Field Sorting

Summary

  • By default, ft.fields provides a list sorted by column number in ascending order.
  • If you passed a sequence of desired fields (FuzzyTable(fields=...)), the ft.fields fields will be sorted in the same order.
  • MultiField subfields are sorted by column number

Details

Let’s read the following csv file.

first_name last_name birthday
John Doe 3-Mar-85
Typhoid Mary 2-Aug-83
Jane Smith 23-Oct-46

Let’s extract this table using all the default settings. Notice how ft.fields returns the three fields in the same order they appear in the spreadsheet.

>>> import fuzzytable
>>> ft = fuzzytable.FuzzyTable('birthdays.csv')
>>> [field.name for field in ft.fields]
['first_name', 'last_name', 'birthday']

But now let’s extract the table using the field parameter. Notice now how ft.fields returns the fields in the order as passed to FuzzyTable.

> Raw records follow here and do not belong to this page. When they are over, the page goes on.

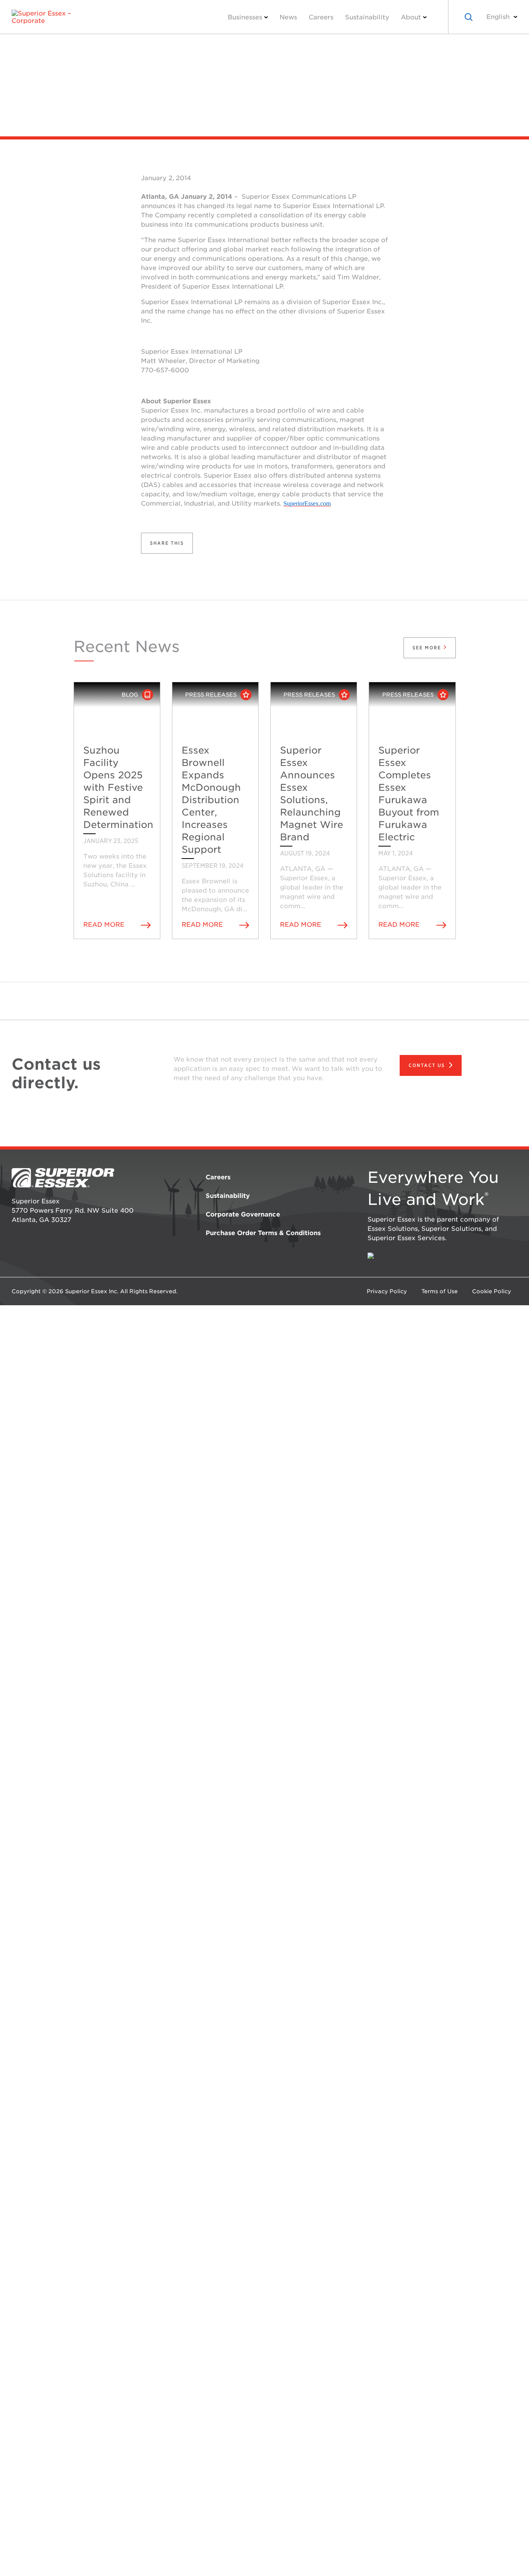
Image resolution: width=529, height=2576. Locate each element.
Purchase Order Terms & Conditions (263, 1233)
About (411, 17)
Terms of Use (439, 1291)
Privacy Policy (387, 1291)
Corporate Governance (243, 1214)
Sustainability (367, 17)
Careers (321, 17)
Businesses (245, 17)
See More (427, 647)
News (288, 17)
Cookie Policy (491, 1291)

>>> ft = fuzzytable.FuzzyTable(
>>>     'birthdays.csv',
>>>     fields=['last name', 'first name'],
>>> )
>>> [field.name for field in ft.fields]
['last_name', 'first_name']
>>>

But what if you don’t want them in that order? What if you’d prefer to have them sorted in the order they appear in the spreadsheet? Easy. Because ft.fields is a list, you can sort it in place. See https://docs.python.org/3/howto/sorting.html for more details.

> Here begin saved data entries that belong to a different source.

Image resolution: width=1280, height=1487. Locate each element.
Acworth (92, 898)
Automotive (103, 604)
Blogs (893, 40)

>>> from operator import attrgetter
>>> ft.fields.sort(key=attrgetter('col_num'))
>>> [field.name for field in ft.fields]
['first_name', 'last_name']

The subfields collected by a multifield=True FieldPattern are stored in spreadsheet order. The col_num of a multifield FieldPattern is equal to the smallest col_num of its subfields.

>>> names = fuzzytable.FieldPattern(
>>>     name='names',
>>>     alias=['last name', 'first name'],
>>>     multifield=True,
>>>     approximate_match=True,
>>> )
>>>
>>> ft = fuzzytable.FuzzyTable(
>>>     'birthdays.csv',
>>>     fields=[names, 'birthday'],
>>> )
>>>
>>> [field.name for field in ft.fields]
['names', 'birthday']
>>> namesfield = ft.get_field('names')
>>> namesfield.headers
['first_name', 'last_name']
>>> # Note that these are in their original table order, not the alias order.